Israel of old were the people of God. Just like each and every congregation of the Church are exactly that. God’s people. Many struggle with things which cause them to wait. Sometimes it’s internal finances. Sometimes administrative actions of their local leaders. Sometimes it is the decisions of people whom they don’t even know. Still …. they wait. During this wait their anticipation, their collective anger and angst can become unbearable. Yet, I would suggest they hold these words of the psalmist close. Pray on them at every opportunity. The love which God has for you is immeasurable. His promised redemption, o congregation, is just over the horizon. He has and will continue to pronounce your absolution at every dawn. Not only has He redeemed you from your iniquities with the blood of the Lamb, He has also given you an ever present Shepherd. Eventually…soon…the one whom He has called into your midst as His under shepherd will be given the opportunity to respond. Your wait will be over. And so will mine. Thanks be to God the Father, who with God the Son and God the Holy Spirit hear our cries for mercy…and answers them.

In Jesus most Holy Name.
Amen +


God is our refuge and strength, a very present help in trouble.
Therefore we will not fear though the earth gives way,
although the mountains be moved into the heart of the sea,
though its waters roar and foam, though the mountains tremble at its swelling.
Come, behold the works of the Lord, how he has brought desolations on the earth.
He makes wars cease to the end of the earth; he breaks the bow and shatters the spear;
he burns the chariots with fire.
“Be still, and know that I am God.
I will be exalted among the nations, I will be exalted in the earth!”
The Lord of hosts is with us; the God of Jacob is our fortress. Selah
[Psalm 46:1-3, 8-11 ESV]

As particularly unfavorable news comes from family, our doctors or from those who represent us in certain matters, our situation seems to darken.  We recognize that in our human state, we are helpless regardless of the situation.

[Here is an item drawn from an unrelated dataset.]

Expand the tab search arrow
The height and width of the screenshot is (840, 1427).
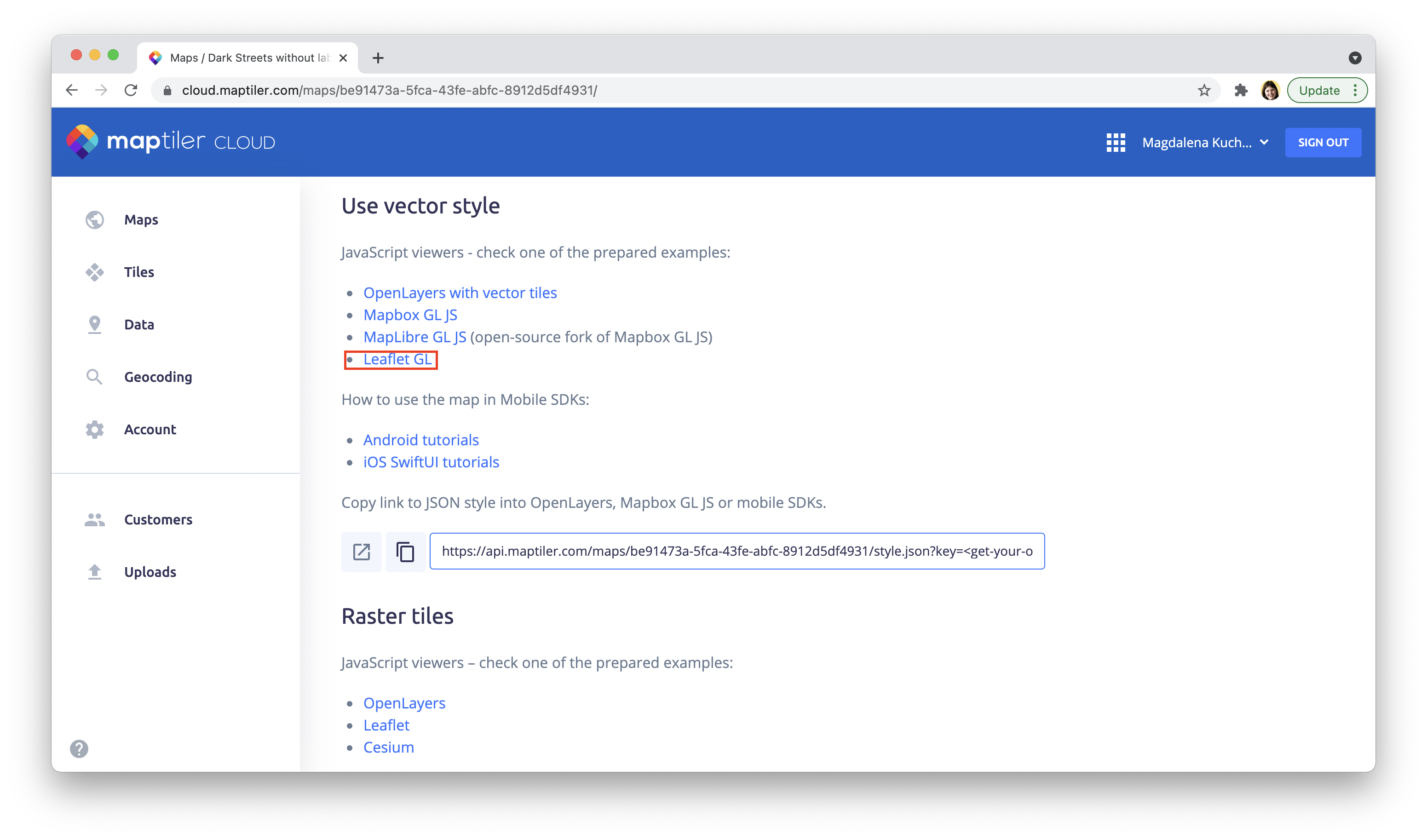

As we look into that dark valley of Psalm 23, the valley spoke of seems much more concrete.  The writer of Psalm 46; however, points out who can help us now.  God.  “God is our refuge and strength.”  Any negative experience inflicted on us now is a glimpse ahead to the calamity that will come at the end of the world.  The effects of sin are so great in this world.  Those effects remind us that the end is coming although when we do not know.  It is a warning to us not to put our complete trust in anyone except God Himself.

God says to His people, “Do not fear.”  Though  the earth give way, and the mountains fall into the depths of the sea, though its waters roar and foam, and the mountains quake – as the medical news isn’t good, as evil manifests down upon us…the Lord continues to say to us,

Be Still !

And know that I am God.”

Evil may have its little day, but God has met it at the Cross, where our Savior Jesus Christ confronted the enemy…and defeated him.  Evil forces in our world have met their defeat.  They threaten and try to terrify us, but God has conquered them and His kingdom has come and will remain forever.  What Are We to Do ?
Trust in God.  Do not give in to fear.  Keep up our daily routines.  Devote ourselves to Scripture, to prayer and to joining together in worship  Remember our leaders and pray for them.  Reach out to the suffering and to those who mourn.  Pray for those who are experiencing our dark valley and even those who have valleys of their own.  Ask the Lord to enable His Church to speak the comforting Word of peace in Christ Jesus, so that in the midst of the suffering in the world, we may know that Jesus is the true source of peace in all trials and dangers.
Our world is not a safe place.  Yet, God would have us trust in Him to keep us safe for this He will do.